Quality Assurance

People who work with us know that the quality of our work is extremely important to us. We use appropriate design and project methods, we promote good communication with our clients and we rigorously check the technical and non-technical aspects of our work. The cumulative effect of each detail we attend to results in an end product that is of obvious high quality.

For us, Quality Assurance means more than 'manufacturing' quality (for which, please see a discussion about Web Standards). These days people require assurances about project management skills, our corporate policies and end-user acceptance of our products. We encourage this because we like working with clients who care about quality, who understand what it really means, and because it is good for standards throughout our industry.

The following points mention some of the ways we consider ensuring quality.

Documentation

We rely on documentation at several stages during a project. We believe that proper documentation, particularly of the terms of engagement, is an important safety net for all parties, which can help to safeguard the project from many types of risks. The framework for every engagement is formalised in a Statement of Work, which details all the work to be done, the schedule and the cost, and is an essential reference that enables proper monitoring of progress.

Apart from the Statement of Work, we may also, according to the needs of a project or client, produce detailed Functional Specifications, Conceptual and Architectural design diagrams, Wire Frames, Personas, Use Case Scenarios, and Design Guidelines.

However, we are judicious about what we document: aware that most formal documents are for essentially administrative purposes, whose production may take time and money away from research, design and implementation activities. Kilroy James has never believed that a project's success depends on or can be measured by the number of associated documents it has gathered.

We discuss documentation requirements with each client, and, in the interests of control, efficiency and economy, encourage them to require only what the project really needs.

Quality of the project objectives

There are obvious quality requirements relating to good technical and project management skills, and these are easy to measure: does an outcome pass performance tests, is the project on time and within budget? But for all these are worth, what is the value (or should that be cost?) of a project that works out well for its managers and implementors, and on paper looked successful, but which has created outcomes that fail to meet the requirements of its end users?
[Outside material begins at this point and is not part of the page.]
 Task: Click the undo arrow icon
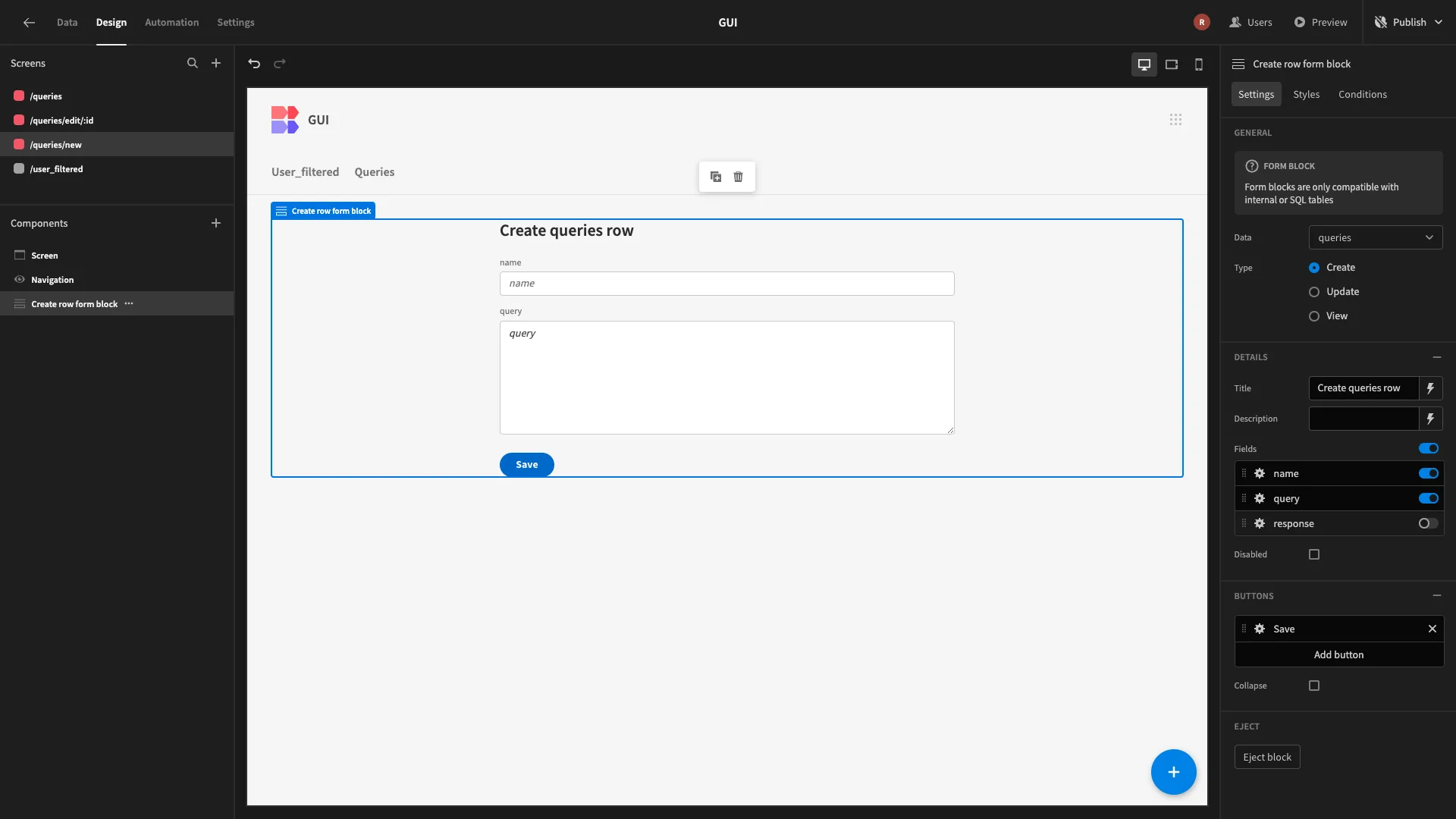coord(254,64)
Obviously: not much. Which is why our approach to interactive design is not 'geared' towards user friendly outcomes – the user experience is our core concern during design. We are passionate about this point, and during our in-house post project assessment, we will keenly investigate the success of the outcomes from this standpoint.

We believe our interest in and commitment to satisfying the very real people who use our products, is one of the things that makes Kilroy James different to other companies. And this key aspect of quality – the quality of the user experience – is something that we start, and end, every project thinking about.

Kilroy James has been developing project and design methods that address the unique challenges of interactive design for the best part of ten years; and we intend to encourage their evolution during our second decade.

The right tool for the job

Another way we are different from many other companies is the way we view the project process. At Kilroy James, our interactive products are good because they have actually been designed by an Interaction Designer, not by a programmer. We believe that most clients would be shocked at the number of key business and design decisions that get made by programmers during the course of an average technology project.

Programmers are experts at programming and Interaction Designers are experts at designing programs. The design should serve the business and users' objectives, and technology should serve the design – this situation should not be inverted. Employing the right people to do the right jobs is a simple but effective step to help ensure that the quality of the end product is maintained.